Almanya'daki MİT skandalları...
Almanya'daki MİT skandalları...
Almanya'daki MİT skandalları...
Almanya’da 3 Türk ajanının tutuklanmasının ardındaki sis perdesi hala aralanmış değil. Şimdiye kadar MİT elamanı Türk ajanlarının Almanya'da gerçekleştirmek istedikleri çok sayıdaki provokasyon ve suikast girişimleri deşifre edildi. MİT'in Almanya'daki skandalları iki ülke arasında birçok kez krize dönüştü.
Federal Savcılık 19 Aralık günü Türkiye vatandaşı 3 kişinin Almanya’da ajanlık faaliyetleri yürüttükleri gerekçesiyle gözaltına alındığını bildirmişti. Başsavcılığın 11 Kasım 2014 tarihli tutuklama kararı gereği Muhammed Taha Gergerlioğlu (58) ve Göksel G. (38) Frankfurt Havaalanı'ndan Almanya'ya giriş yaparken, Ahmet Duran Y. (58) ise Wuppertal kentindeki evinde gözaltına alınmıştı.
Türk istihbaratı ajanı olduğu belirtilen kişilerden ikisinin Almanya’daki Türkiyeliler ile muhalif kurumlar hakkında topladıkları bilgileri üçüncü kişiye aktardıkları belirtiliyor. 3 kişinin hangi muhalif kurum ve örgütler ile kişileri takip ettiğine ilişkin bilgi verilmezken, olay Berlin ve Ankara arasında krize dönüştü.
Aslında tutuklamadan birkaç gün önce 15 ve 17 Aralık'ta Türkiye Cumhurbaşkanı Recep Tayyip Erdoğan'ın Almanya'ya yönelik sert sözleri kapalı kapılar ardındaki gerginliği ayyuka çıkarmıştı. Ne gariptir ki Erdoğan yine Almanya'yı hedef alan sözler sarf ediyordu. Erdoğan Nazi örgütü NSU'nun öldürdüğü Türkler, Solingen yangını ve Sabancı suikastı sanıklarının Türkiye'ye iade edilmemesinden dolayı Almanya'ya ateş püskürüyordu.

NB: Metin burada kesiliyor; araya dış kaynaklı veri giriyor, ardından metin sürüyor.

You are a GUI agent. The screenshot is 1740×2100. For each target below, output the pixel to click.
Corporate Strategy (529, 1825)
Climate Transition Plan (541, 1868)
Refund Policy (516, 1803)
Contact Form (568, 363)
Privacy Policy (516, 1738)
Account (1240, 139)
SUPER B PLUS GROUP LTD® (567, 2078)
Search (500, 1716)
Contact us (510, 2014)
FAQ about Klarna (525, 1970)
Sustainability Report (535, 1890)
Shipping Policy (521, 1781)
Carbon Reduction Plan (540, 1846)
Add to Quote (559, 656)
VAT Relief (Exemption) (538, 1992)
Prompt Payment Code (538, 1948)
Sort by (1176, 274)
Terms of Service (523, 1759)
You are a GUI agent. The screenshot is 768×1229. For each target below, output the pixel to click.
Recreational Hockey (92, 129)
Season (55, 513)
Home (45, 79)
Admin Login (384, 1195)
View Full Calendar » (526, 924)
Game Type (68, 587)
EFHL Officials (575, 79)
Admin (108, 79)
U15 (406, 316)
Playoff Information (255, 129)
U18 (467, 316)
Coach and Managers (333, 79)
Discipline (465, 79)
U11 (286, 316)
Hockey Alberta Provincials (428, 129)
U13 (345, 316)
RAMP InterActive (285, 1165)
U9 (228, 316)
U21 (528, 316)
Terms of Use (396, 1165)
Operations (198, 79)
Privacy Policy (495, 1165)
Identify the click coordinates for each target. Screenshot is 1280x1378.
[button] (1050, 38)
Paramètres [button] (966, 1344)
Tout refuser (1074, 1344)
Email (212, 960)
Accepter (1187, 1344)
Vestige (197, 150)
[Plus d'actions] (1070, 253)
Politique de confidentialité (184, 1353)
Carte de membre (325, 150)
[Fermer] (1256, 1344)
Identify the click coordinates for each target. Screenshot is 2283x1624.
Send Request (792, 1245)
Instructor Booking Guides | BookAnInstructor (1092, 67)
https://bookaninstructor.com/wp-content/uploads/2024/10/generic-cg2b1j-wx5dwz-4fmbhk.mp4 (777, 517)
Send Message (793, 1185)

Erdoğan'ın Almanya'ya karşı yine 'klasik' kozlarına sarılması Türk hükümetinin Berlin'e karşı ne kadar zorda olduğunu ve ajanlardan dolayı köşe sıkıştığını ele veriyordu. Şüphesiz bu son olay Türkiye ile Almanya arasındaki ilk ajanlık krizi değildi.
Şimdiye kadar MİT elamanı Türk ajanlarının Almanya'da gerçekleştirmek istedikleri çok sayıdaki provokasyon ve suikast girişimleri deşifre edildi. İşte son yıllarda öne çıkan ajanlık skandallarından bazıları:
12 EYLÜL'DE KAÇANLARI BND GAMMAZLADI
Almanya dış politikada Türkiye için birçok açıdan kritik bir yerde oldu. Hem yüzbinlerce Kürdistanlı, Türkiyeli ‘misafir işçiyi’ ağırlıyordu, hem de 12 Eylül mağdurlarının sığındığı ülkelerin başında geliyordu. Göçmen-emek-mülteci sarmalı ise Kürt özgürlük hareketi için fevkalade bir büyüme olanağı sunuyordu.
Üstelik Almanya’nın Türkiye ile tarihi dostluğu da vardı. Bu yüzden olacak ki insan haklarını, evrensel değerleri yok sayan ve birçok ülkenin ilişkisini askıya aldığı 12 Eylül rejimiyle en fazla içli dışlı olan Almanya’ydı. Dönemin Alman dışişleri bakanı Genscher 1980 darbesinden sonra Türkiye’yi ilk ziyaret eden batılı dışişleri bakanı olarak tarihe geçti.
Cuntacı generallerle dostluk, Almanya’nın imzaladığı siyasi mültecileri koruma anlaşmalarını ihlal edecek düzeydeydi. 1983 yılında Berlin Eyalet Mahkemesi’nin “VG 19A 329.82” numaralı dosya numarasıyla verdiği bir karar, Alman Haber Alma Servisi’nin (BND) siyasi mülteciler hakkındaki bilgileri düzenli şekilde Ankara’ya ilettiğini gösteriyordu. Skandal, 12 Eylül rejiminden kaçıp Aralık 1982’de Berlin’e gelip, siyasi sığınma talebinde bulunan bir mültecinin başvurusu sırasında ortaya çıkmıştı.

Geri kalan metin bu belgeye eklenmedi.